Drag & drop a file here, or click to choose
When you need a PNG instead of SVG
SVG is ideal for logos and icons because it scales without ever blurring, but not everything accepts it. Some social platforms, marketplaces, and content systems reject SVG uploads, and many email clients will not render it at all.
PNG solves that. It is supported virtually everywhere, so converting your vector logo or icon to PNG lets you drop it into an email signature, a store listing, or a favicon set without compatibility worries.
Vector to raster: choose your size
The important thing to understand is that vector and raster are fundamentally different. An SVG stores shapes and can be drawn at any size, but the moment you convert to PNG you freeze it into a fixed grid of pixels. That means the export size you pick is the resolution you are stuck with.
This is why the scale option matters. Export too small and the PNG looks fuzzy when enlarged; export at 2x or 4x and it stays crisp on high-DPI displays and in print. Pick the scale that fits the largest place you will use the image. All rasterization happens locally in your browser, so your SVG never leaves your device.
How to use SVG to PNG
- 1Select or drag in your SVG file.
- 2Pick an export scale: 1x, 2x, or 4x for higher resolution.
- 3Preview the rasterized PNG at your chosen size.
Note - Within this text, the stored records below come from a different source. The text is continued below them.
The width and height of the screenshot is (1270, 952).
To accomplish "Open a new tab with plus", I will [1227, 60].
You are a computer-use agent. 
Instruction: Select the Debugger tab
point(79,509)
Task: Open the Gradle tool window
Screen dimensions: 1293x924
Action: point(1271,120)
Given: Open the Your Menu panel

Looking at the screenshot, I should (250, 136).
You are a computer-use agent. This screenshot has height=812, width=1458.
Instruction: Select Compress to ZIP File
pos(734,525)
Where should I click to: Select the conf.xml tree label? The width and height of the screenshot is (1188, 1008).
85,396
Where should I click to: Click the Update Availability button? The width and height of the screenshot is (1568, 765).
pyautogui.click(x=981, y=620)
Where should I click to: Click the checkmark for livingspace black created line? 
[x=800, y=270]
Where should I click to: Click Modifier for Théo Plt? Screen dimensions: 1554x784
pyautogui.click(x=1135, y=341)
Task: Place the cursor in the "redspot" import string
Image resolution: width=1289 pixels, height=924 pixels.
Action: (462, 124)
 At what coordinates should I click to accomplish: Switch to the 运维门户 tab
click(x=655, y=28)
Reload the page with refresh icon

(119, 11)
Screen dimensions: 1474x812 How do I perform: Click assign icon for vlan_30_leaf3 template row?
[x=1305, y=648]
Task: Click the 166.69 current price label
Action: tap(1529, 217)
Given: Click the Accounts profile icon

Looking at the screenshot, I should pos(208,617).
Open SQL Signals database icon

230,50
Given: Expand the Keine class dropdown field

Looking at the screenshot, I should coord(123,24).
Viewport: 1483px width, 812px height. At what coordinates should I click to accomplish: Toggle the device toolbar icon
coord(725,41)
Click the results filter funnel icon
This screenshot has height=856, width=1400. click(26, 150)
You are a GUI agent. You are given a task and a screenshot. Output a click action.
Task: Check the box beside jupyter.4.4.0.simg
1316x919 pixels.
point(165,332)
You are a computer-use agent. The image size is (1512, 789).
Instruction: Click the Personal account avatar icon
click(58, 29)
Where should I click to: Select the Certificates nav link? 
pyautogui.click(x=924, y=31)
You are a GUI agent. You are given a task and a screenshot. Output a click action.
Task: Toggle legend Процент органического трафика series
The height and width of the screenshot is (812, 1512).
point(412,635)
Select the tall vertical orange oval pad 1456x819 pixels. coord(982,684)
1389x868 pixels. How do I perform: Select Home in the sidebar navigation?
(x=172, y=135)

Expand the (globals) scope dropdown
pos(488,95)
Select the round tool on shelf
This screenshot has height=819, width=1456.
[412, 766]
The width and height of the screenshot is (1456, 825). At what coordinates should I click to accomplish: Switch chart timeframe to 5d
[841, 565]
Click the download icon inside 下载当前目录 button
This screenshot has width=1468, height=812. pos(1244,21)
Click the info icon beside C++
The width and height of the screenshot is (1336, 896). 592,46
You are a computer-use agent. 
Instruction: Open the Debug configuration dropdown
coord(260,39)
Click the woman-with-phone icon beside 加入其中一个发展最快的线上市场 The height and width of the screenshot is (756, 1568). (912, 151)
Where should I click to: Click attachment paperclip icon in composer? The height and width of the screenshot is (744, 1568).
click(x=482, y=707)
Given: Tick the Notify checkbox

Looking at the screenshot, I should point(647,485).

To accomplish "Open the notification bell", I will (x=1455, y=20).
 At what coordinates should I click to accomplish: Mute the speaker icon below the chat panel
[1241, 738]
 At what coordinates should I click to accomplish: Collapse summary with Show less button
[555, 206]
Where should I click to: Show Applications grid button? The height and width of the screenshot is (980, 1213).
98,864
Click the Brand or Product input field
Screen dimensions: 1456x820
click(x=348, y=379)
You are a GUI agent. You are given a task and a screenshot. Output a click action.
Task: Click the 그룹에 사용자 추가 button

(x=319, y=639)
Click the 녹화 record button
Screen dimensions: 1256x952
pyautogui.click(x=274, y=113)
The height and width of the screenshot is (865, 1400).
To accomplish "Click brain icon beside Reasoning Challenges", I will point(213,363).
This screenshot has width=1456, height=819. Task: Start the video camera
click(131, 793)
- 4Download the PNG image.
Frequently asked questions
Why convert SVG to PNG at all?
Many platforms, email clients, and older tools reject SVG uploads for security or compatibility reasons. PNG is universally supported, so converting lets you use your vector graphic anywhere.
What does the 1x, 2x, or 4x scale mean?
It multiplies the export resolution. If your SVG displays at 100 pixels, 2x produces a 200 pixel PNG and 4x a 400 pixel PNG. Higher scale means a sharper, larger file.
Which scale should I choose?
Match it to where the image will appear. Use 1x for a fixed small icon, and 2x or 4x for high-DPI screens or when you need a larger, print-ready raster.
Will the PNG have a transparent background?
If your SVG has no background fill, the PNG keeps that transparency. If the SVG defines a solid background, that color carries over into the PNG.